Yin and Yang of Fundraising Explored at LaunchNJ Life Sciences Meeting
At the LaunchNJ Life Sciences meeting on Nov. 10 at Kean University, attendees from startup life-science companies were treated to talks on the pleasures and the pains of fundraising.
Discussing the pleasures was Don Newman, director of small business advocacy at the New Jersey Business Action Center , who reviewed many of the ways in which the State of New Jersey was working to help local companies raise capital.
The pains and pitfalls were left to Jarrod Rhen, a CPA with WithumSmith+Brown PC, a tax, accounting and auditing firm. Rhen walked the group through many of the hidden traps found in investor agreements, placed there to protect the investors at the expense of the inventors.
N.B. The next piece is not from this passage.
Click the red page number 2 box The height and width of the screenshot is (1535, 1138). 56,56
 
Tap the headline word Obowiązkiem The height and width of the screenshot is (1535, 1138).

Newman spoke about New Jersey’s “four legs” of business development: Choose: New Jersey, a privately funded company promoting New Jersey as a place to locate a business; the New Jersey Economic Development Authority, which Newman referred to as “the bank for businesses”; the Department of Higher Education, which plans, coordinates and advises on state programs that promote business development; and his organization, the NJBAC, which serves as a “one-stop” shop for businesses of all sizes, supporting the global competitiveness of New Jersey companies.
The NJBAC also promotes the state’s attractiveness as a business-investment location, both nationally and internationally.
Newman started with two important messages: First, he said, only 2 percent of the world’s customers are in the U.S. This means that companies that are not exporting are missing out on a lot. Second, he couldn’t emphasize enough the importance of having a business plan. He added that if you put a business plan together and find out that the business is more than you want to take on, then that is a successful business plan.
Among the litany of programs mentioned by Newman were: assistance for small businesses in obtaining financing ranging anywhere from $500 to $5 million; assistance with the state government procurement process; grants to help companies expand into international trade, including funding for registration at foreign trade events; various tax credits for net operating losses; and angel investments.
He noted that the state operates an online business portal for those interested in these programs.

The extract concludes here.